BEATRICE: There is no secret, unfortunately! My strength is the love for what I do: sharing music with people and sharing life with my loved ones. Balancing the two things is not always easy, but I try always my best because they are equally important to me. In this sense, I like to have a busy and challenging schedule, with good combination of old and new repertoire, solo and concertos, and at the same time I save some weeks to be off stage and spend time with family and friends.


CLIBURN: You have had some great mentors along the way. Tell us about those relationships and how they’ve shaped you.

BEATRICE: I owe everything I know to Benedetto Lupo and Arie Vardi. Benedetto Lupo has been my mentor since I was a child, and he taught me the art of music, but also the profession of being pianist: thanks to him, I got a real fascination for colors and sounds, and a real necessity of using a certain sound for a certain result. At 18, I got in the studio of Arie Vardi, and he opened me another world, very wide in a sense, where music, art, literature, and philosophy were all part of one great thing. I feel very lucky to have been mentored by such musicians.


CLIBURN: With all the traveling, concertizing, and amazing collaborators, you must have some great stories from the road. Share one or two with us?

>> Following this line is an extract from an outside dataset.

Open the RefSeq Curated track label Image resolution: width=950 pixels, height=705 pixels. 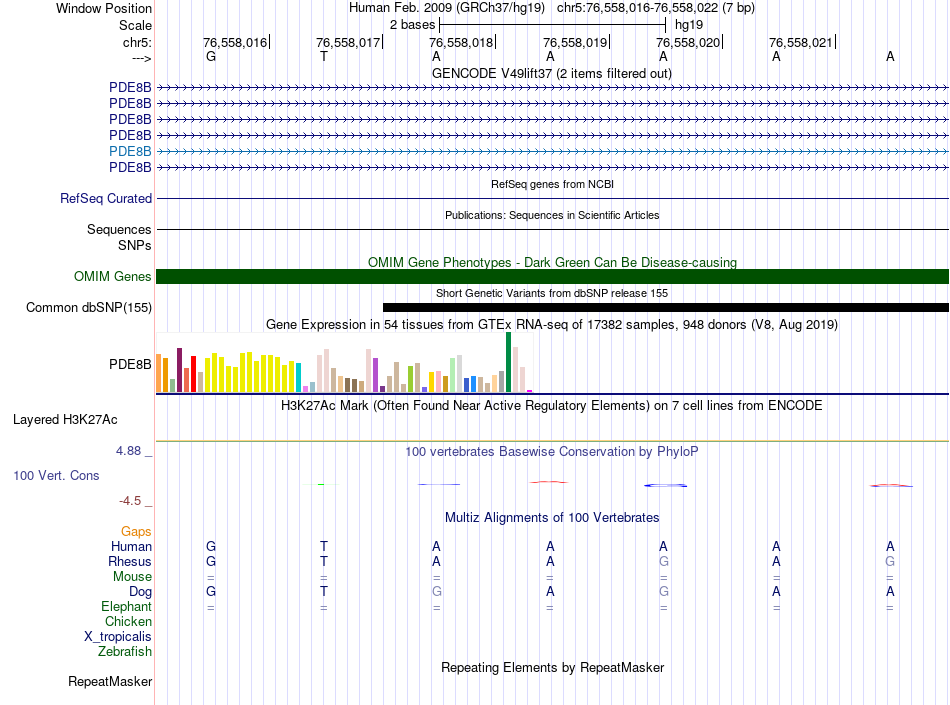click(x=106, y=199)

BEATRICE: Last September I played in Paris in the beautiful Theatre des Champs-Elysees with the St. Petersburg Philharmonic Orchestra and Yuri Temirkanov. The orchestra and conductor were in the middle of a tour, so they were supposed to arrive in the early afternoon and rehearse with me couple of hours before the concert. As soon as I get on stage for my rehearsal, I see less than half of the orchestra and Maestro Temirkanov on the podium. I ask where the rest of the orchestra was, since the rehearsal was about to start: they told me that the other musicians were on a much delayed plane and didn’t know if they would make it on time. So we rehearsed the Schumann Concerto for a…chamber orchestra size! 🙂 The rest of the orchestra finally arrived 10 minutes before the start of the orchestra, so I got to meet the full orchestra during the concert. Despite everything, it was one of the most beautiful concerts I have ever played.


CLIBURN: Your newest CD just released on October 25. Tell us a little about how that project came together, and what’s up next.

BEATRICE: The last CD is dedicated to two composers that are very dear to my heart: Ravel and Stravinsky. It’s always challenging to decide the repertoire of an album, mainly because the album is like a photographof a precise artistic moment. I have been touring quite a lot in the previous season with Ravel Miroirs and Stravinsky Firebird, so it felt very natural to record them, alongside with La Valse and Petrushka. It’s a portrait of a period of great changes, both on the artistic and on the social level, which brought to the complete collapse caused by the first world war. In a sense, I feel that that kind of feeling of crisis is very present.


CLIBURN: Take us back to 2013. Why did you decide to come to the Cliburn and what was your experience like in Fort Worth?

BEATRICE: My experience at the Cliburn has been completely life changing. I was already very excited to be in Fort Worth and play in such a giant hall for such a venerable jury and audience. But what I understood during the last days of the competition is that that adrenaline that was driving me so much during those days wouldn’t end with the competition: being a laureate of the Cliburn was going to open the doors of so many concert halls for me! At first I was a bit overwhelmed, but step by step I got to find a balance with this new life and started to really enjoy the crazy touring life!